Von Economo neuron (VEN) density in the anterior insula predicts individual differences in interoceptive accuracy, which in turn modulates systemic inflammatory tone and risk of neurodegeneration via mitochondrial‑dependent signaling pathways.

Rationale

• VENs are metabolically costly, rich in mitochondria, and support rapid interoceptive signaling [2].
• Their density remains stable in normal aging, is elevated in SuperAgers, and collapses in AD and FTD [1].
• Interoceptive tasks (e.g., heartbeat detection) reflect insular function but have not been linked to VEN biomarkers in vivo.
• Mitochondrial dysfunction in VENs could increase reactive oxygen species, triggering NF‑κB‑mediated inflammation that accelerates proteinopathy spread.

Mechanistic Insight

VENs express high levels of uncoupling protein 2 (UCP2) and pyruvate dehydrogenase kinase 4 (PDK4), making their ATP production sensitive to intracellular calcium fluxes during interoceptive bursts. When interoceptive signaling is frequent and accurate, calcium‑driven activation of UCP2 limits mitochondrial ROS, preserving VEN integrity. Conversely, poor interoceptive performance leads to sustained calcium overload, ROS burst, and chronic microglial activation via the NLRP3 inflammasome.

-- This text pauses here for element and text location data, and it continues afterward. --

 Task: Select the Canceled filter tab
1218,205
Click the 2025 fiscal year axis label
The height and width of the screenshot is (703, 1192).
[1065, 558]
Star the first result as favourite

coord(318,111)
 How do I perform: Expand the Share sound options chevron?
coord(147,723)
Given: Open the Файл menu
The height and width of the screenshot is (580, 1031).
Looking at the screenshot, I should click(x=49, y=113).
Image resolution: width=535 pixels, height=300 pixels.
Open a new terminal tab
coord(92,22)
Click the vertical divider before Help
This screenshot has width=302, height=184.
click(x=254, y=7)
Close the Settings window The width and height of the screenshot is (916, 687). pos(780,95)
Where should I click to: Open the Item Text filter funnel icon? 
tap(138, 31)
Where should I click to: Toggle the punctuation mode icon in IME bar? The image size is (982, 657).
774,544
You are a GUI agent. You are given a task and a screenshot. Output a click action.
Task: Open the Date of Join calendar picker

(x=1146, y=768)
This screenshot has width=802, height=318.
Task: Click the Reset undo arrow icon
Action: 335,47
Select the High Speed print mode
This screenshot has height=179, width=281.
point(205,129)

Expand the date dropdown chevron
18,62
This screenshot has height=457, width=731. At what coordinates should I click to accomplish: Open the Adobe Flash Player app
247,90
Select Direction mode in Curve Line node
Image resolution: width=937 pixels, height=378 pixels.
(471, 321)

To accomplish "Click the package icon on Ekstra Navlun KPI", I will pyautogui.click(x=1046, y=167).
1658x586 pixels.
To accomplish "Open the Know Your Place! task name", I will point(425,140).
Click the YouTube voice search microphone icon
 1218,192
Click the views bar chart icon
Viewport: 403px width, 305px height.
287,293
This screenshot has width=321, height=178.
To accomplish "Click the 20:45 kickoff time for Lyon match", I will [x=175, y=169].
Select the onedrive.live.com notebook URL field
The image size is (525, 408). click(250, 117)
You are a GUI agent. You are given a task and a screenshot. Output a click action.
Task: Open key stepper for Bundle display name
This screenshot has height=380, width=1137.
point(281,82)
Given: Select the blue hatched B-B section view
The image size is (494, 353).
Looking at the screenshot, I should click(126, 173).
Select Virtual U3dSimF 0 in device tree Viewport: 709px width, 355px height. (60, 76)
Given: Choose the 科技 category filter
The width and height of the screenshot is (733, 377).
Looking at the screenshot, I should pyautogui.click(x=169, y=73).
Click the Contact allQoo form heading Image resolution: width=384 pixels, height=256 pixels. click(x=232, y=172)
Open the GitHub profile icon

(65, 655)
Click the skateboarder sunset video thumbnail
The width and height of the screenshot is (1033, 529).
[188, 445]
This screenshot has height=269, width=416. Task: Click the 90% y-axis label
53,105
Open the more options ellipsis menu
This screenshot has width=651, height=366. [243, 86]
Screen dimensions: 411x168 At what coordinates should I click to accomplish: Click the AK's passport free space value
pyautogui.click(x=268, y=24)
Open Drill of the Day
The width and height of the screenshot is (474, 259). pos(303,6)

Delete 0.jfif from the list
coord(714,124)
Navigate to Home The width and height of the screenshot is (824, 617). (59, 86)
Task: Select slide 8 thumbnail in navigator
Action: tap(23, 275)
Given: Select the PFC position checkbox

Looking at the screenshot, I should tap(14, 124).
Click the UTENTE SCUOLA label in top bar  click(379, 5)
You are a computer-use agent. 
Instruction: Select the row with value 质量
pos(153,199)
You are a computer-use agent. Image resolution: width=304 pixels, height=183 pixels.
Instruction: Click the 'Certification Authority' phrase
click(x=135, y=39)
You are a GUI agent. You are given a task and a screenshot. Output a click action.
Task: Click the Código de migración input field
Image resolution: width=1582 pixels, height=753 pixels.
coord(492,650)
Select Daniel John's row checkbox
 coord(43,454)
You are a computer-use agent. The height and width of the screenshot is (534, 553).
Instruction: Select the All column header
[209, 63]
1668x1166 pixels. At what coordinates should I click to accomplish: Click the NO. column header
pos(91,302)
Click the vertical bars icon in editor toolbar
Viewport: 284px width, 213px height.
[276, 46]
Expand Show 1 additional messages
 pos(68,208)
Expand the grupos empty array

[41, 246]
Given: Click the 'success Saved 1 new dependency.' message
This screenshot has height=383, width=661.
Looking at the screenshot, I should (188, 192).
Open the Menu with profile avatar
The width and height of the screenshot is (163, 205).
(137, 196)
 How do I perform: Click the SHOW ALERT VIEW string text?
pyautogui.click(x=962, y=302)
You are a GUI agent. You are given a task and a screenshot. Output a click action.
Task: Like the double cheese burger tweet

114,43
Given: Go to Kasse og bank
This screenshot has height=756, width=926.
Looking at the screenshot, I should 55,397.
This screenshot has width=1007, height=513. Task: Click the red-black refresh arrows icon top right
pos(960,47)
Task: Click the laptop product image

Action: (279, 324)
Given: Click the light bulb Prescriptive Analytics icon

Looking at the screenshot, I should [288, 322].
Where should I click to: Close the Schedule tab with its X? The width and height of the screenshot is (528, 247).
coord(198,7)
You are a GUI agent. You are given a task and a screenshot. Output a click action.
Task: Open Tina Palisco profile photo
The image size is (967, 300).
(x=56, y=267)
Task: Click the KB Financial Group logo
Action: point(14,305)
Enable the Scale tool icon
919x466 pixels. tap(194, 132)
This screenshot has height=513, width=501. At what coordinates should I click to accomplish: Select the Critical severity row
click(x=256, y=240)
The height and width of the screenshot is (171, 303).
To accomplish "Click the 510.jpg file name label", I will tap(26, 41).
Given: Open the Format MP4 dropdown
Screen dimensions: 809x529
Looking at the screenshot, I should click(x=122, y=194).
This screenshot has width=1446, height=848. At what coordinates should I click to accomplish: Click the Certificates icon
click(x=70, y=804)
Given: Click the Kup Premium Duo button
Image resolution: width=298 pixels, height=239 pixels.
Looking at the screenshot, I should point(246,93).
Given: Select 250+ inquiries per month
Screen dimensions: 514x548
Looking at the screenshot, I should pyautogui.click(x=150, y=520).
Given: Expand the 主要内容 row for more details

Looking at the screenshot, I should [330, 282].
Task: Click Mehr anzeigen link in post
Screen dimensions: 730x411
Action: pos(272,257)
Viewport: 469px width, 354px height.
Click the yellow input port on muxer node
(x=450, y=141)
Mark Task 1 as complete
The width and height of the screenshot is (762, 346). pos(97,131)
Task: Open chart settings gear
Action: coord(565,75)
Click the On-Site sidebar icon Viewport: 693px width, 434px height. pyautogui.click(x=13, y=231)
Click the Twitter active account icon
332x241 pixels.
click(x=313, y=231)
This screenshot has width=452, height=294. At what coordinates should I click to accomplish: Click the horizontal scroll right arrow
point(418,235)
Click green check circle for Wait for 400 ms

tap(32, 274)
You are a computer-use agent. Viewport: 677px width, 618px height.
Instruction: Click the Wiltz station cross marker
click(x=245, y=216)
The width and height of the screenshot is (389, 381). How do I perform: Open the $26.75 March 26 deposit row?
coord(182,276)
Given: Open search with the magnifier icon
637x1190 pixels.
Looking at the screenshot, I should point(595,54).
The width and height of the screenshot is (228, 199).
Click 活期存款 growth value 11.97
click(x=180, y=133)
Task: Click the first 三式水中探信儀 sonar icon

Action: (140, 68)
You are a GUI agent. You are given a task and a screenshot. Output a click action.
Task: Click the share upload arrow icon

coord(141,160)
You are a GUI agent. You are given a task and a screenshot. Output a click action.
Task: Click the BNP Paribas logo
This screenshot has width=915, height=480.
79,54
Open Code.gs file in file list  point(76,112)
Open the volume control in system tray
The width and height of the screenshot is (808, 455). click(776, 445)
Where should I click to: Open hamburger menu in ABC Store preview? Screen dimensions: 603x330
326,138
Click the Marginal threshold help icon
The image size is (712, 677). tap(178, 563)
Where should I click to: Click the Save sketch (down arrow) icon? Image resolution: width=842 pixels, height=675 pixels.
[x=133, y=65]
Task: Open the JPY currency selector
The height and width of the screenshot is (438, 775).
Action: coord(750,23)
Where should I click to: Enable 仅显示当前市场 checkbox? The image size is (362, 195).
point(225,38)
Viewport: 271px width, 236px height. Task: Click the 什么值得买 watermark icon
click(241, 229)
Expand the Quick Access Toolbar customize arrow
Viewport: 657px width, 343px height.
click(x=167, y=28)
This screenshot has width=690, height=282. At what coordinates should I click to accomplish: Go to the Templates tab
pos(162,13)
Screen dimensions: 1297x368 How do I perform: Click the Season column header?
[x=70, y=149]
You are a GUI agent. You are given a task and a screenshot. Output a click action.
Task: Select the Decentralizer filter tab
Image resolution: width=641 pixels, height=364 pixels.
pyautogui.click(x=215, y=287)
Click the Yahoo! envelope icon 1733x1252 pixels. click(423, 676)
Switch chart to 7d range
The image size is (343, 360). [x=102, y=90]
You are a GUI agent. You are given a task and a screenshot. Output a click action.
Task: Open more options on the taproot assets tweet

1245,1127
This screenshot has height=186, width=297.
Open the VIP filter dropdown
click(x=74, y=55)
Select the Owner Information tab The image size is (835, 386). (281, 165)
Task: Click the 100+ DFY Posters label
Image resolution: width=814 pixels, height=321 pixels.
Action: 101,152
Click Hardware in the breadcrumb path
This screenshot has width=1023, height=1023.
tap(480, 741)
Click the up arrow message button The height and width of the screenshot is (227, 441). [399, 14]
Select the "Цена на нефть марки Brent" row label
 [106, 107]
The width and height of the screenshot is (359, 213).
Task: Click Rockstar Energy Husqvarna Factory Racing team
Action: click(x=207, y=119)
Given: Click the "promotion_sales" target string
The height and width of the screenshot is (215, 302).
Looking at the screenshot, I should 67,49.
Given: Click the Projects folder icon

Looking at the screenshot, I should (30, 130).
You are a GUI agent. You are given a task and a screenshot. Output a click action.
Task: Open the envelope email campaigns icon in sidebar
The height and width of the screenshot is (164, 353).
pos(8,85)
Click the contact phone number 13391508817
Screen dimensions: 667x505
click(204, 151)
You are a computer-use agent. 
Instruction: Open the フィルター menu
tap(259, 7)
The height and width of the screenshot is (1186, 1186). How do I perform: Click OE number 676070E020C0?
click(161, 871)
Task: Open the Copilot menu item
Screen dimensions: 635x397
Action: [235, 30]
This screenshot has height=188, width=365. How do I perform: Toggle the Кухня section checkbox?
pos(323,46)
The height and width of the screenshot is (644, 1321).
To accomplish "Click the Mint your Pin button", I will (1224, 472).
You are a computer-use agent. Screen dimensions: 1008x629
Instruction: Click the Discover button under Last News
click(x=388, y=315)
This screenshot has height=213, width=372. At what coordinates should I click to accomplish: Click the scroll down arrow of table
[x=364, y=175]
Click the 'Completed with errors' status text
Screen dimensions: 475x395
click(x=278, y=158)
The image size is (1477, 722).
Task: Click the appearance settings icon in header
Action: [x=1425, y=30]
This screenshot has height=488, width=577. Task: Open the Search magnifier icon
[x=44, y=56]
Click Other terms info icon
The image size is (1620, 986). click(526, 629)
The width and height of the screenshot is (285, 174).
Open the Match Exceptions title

This creates a feed‑forward loop: inflammation impairs VEN metabolism, further degrading interoceptive signaling and accelerating neurodegeneration.

Testable Predictions

1. Cross‑sectional – In a cohort of adults aged 60‑90, higher VEN density (measured with 7 T MRI using layer‑specific sequences) will correlate with superior heartbeat detection accuracy (r > 0.4, p < 0.001).
2. Mediation – The relationship between VEN density and inflammatory markers (plasma IL‑6, CRP) will be mediated by interoceptive accuracy (indirect effect > 0, bootstrap CI not crossing zero).
3. Longitudinal – Baseline interoceptive accuracy will predict slower increase in neurofilament light (NfL) over 2 years, independent of age and APOE ε4 status; this effect will be attenuated when controlling for VEN density.
4. Intervention – Eight weeks of daily interoceptive training (real‑time biofeedback of heart rate) will increase VEN‑specific metabolic signal (measured by MR spectroscopy of N‑acetyl‑aspartate) and reduce peripheral IL‑6 by ≥15 % compared to active control.

Experimental Approach

• Participants: 120 older adults stratified by cognitive status (CN, MCI, AD).
• Imaging: 7 T MRI with cortical‑layer sequencing to quantify VEN density in anterior insula subregions.
• Interoception: Heartbeat detection task (Schandry protocol) and respiratory‑aware tracking.
• Biomarkers: Plasma IL‑6, CRP, TNF‑α; CSF NfL, p‑tau181; peripheral mitochondrial ROS in isolated monocytes.
• Analysis: Structural equation modeling to test mediation; mixed‑effects models for longitudinal outcomes; RCT for training intervention.

Falsifiability

If VEN density shows no correlation with interoceptive accuracy, or if interoceptive accuracy fails to mediate the VEN‑inflammation link, the hypothesis is refuted. Similarly, a null effect of interoceptive training on VEN‑related metabolic signals or inflammatory markers would falsify the proposed mechanistic pathway.

Translational Implication

Validating this chain would position interoceptive metrics as a low‑cost, scalable proxy for VEN health, enabling early identification of individuals who may benefit from mitochondria‑targeted neuroprotective strategies (e.g., UCP2 activators, NAD⁺ boosters) before clinical neurodegeneration manifests.